***** Extract to read *****

Eoin Butler: writer, journalist and Mayoman of the Year

Tripping Along The Ledge


Pub

Published: The Evening Herald, March 2009

THE INTERNATIONAL BAR

image029It’s funny the thoughts that run through your head sometimes. We’re holed up in the men’s jacks of the International Bar. Austin’s is about to cough up his sordid little secret. The one that’s eating him up inside. But all I can think about is the smell of Chinese food… Why does one of Dublin’s grungiest jacks smell so strongly of special fried rice?

On the television in the bar, Liverpool are trouncing Villa, throwing the Premiership title race wide open again. Alas, I’ve been seated all afternoon next to a four-eyed, replica shirt nerd. Think Statto from Fantasy Football League, but minus the charisma.

“Don’t get me wrong” he’s saying as I arrive. “I’ve got a lot of time for Rafa, a lot of time…”

A lot of time for Rafa Benitez? Yeah, next time the Liverpool manager drops by Xtra Vision in Phibsboro looking for tactical pointers, I’m sure he’ll really appreciate that. Idiot.

Austin is at the next table. I tap him on the knee.

“How’d you end up on Paddy’s night?” I whisper. “Did I see you sneaking off with that American bird?”

Austin’s face turns white.

“I’ll tell ya later”, he says gravely.

The big man looks fairly shook. A few nightmare scenarios run through my brain.

She’s pregnant… They’re engaged… He’s facing charges of assault.

Actually, that last one isn’t so implausible. The girl was really hammered. If I recall correctly, she sort of collapsed on Austin at closing time and dragged him away into the night.

*****

## [Stated problem a]
Revise the pub column between "A lot of time for Rafa Benitez?" and "charges of assault.", inclusive, so that "Phibsboro" reads "Rathmines".

***** Dataset records *****

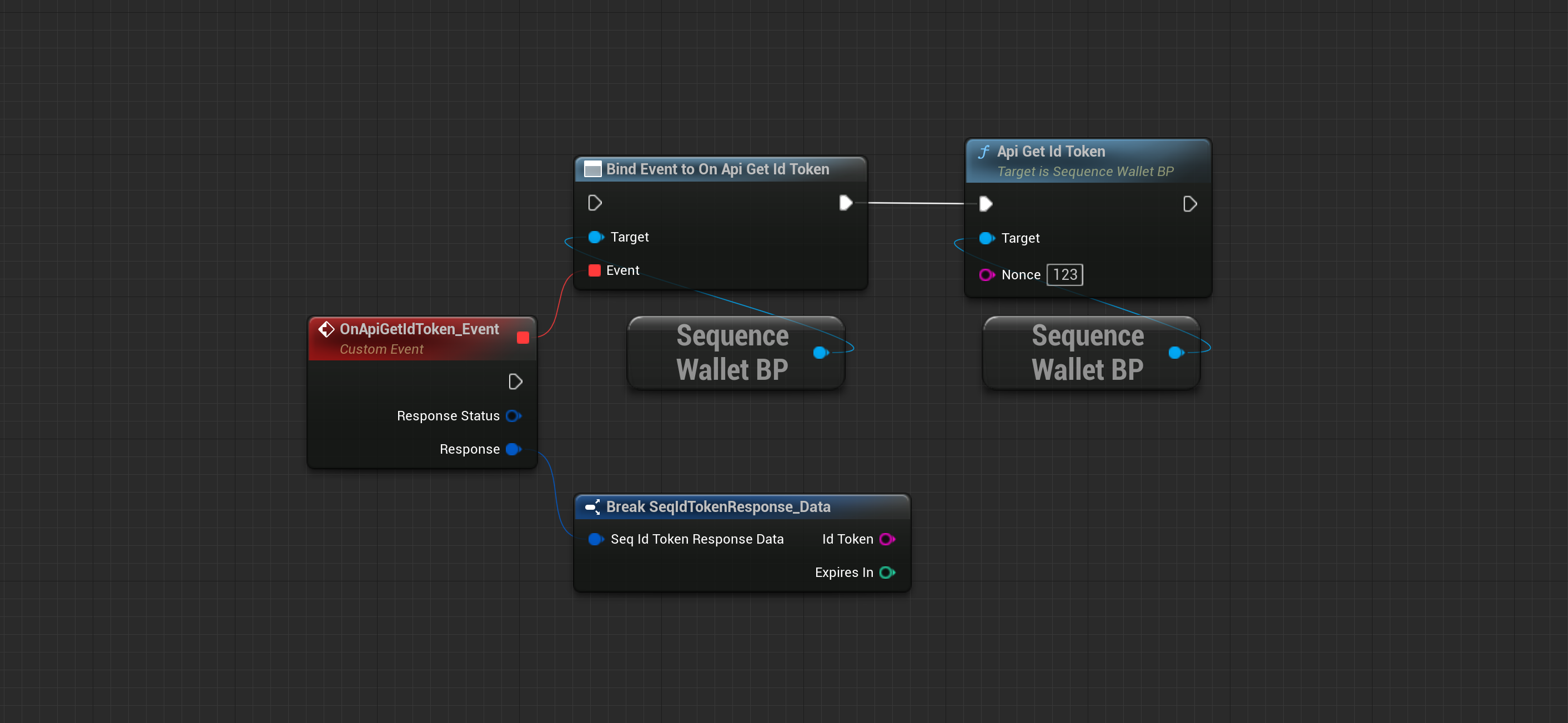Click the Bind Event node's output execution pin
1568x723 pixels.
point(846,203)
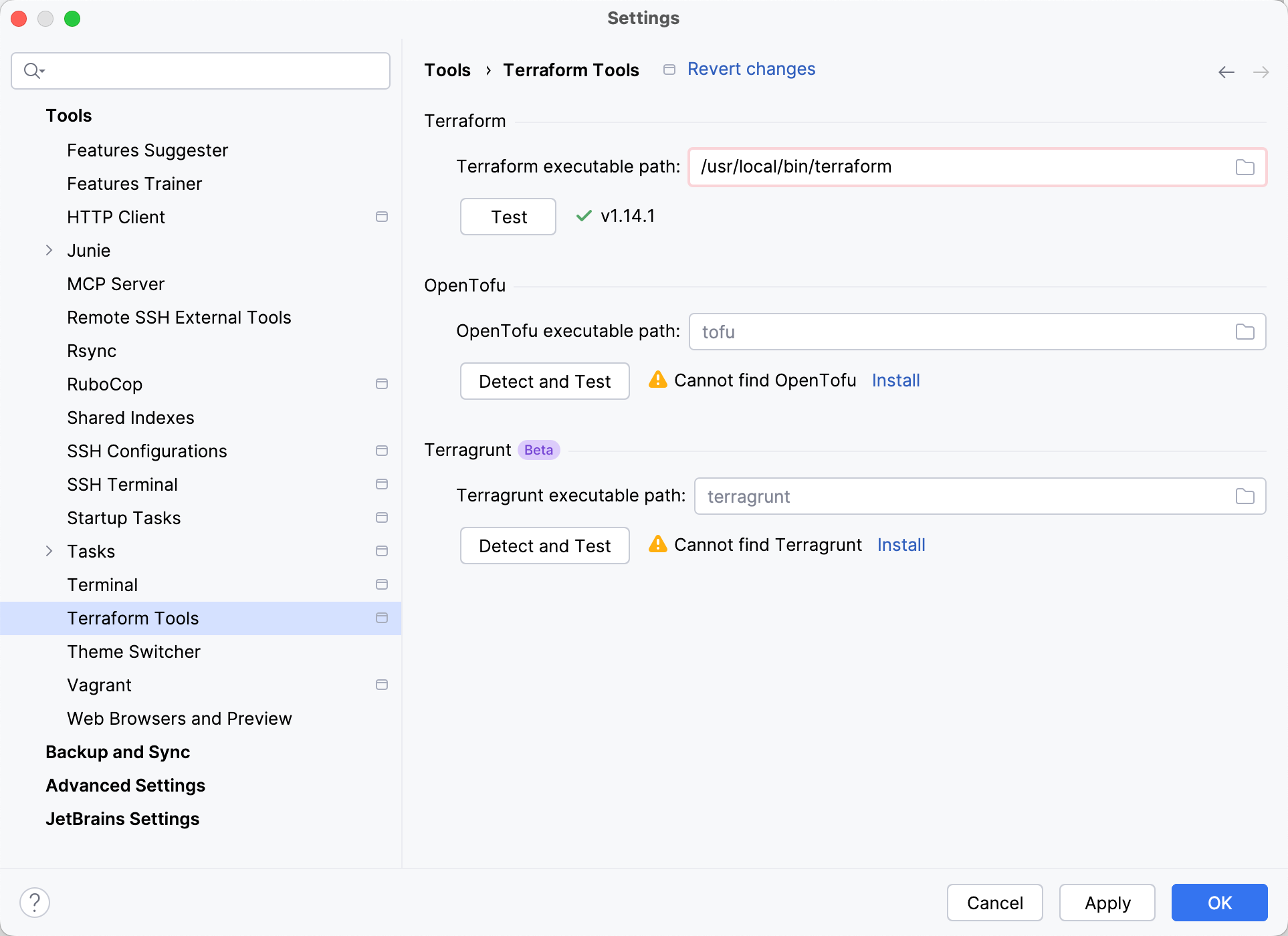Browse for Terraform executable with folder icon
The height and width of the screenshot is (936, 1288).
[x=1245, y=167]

*****

## [Stated problem b]
Copy every line of the data items word for word, omitting the pictures.

## [Reply a]
A lot of time for Rafa Benitez? Yeah, next time the Liverpool manager drops by Xtra Vision in Rathmines looking for tactical pointers, I’m sure he’ll really appreciate that. Idiot.

Austin is at the next table. I tap him on the knee.

“How’d you end up on Paddy’s night?” I whisper. “Did I see you sneaking off with that American bird?”

Austin’s face turns white.

“I’ll tell ya later”, he says gravely.

The big man looks fairly shook. A few nightmare scenarios run through my brain.

She’s pregnant… They’re engaged… He’s facing charges of assault.

## [Reply b]
Click the Bind Event node's output execution pin
1568x723 pixels.
point(846,203)
Browse for Terraform executable with folder icon
The height and width of the screenshot is (936, 1288).
[x=1245, y=167]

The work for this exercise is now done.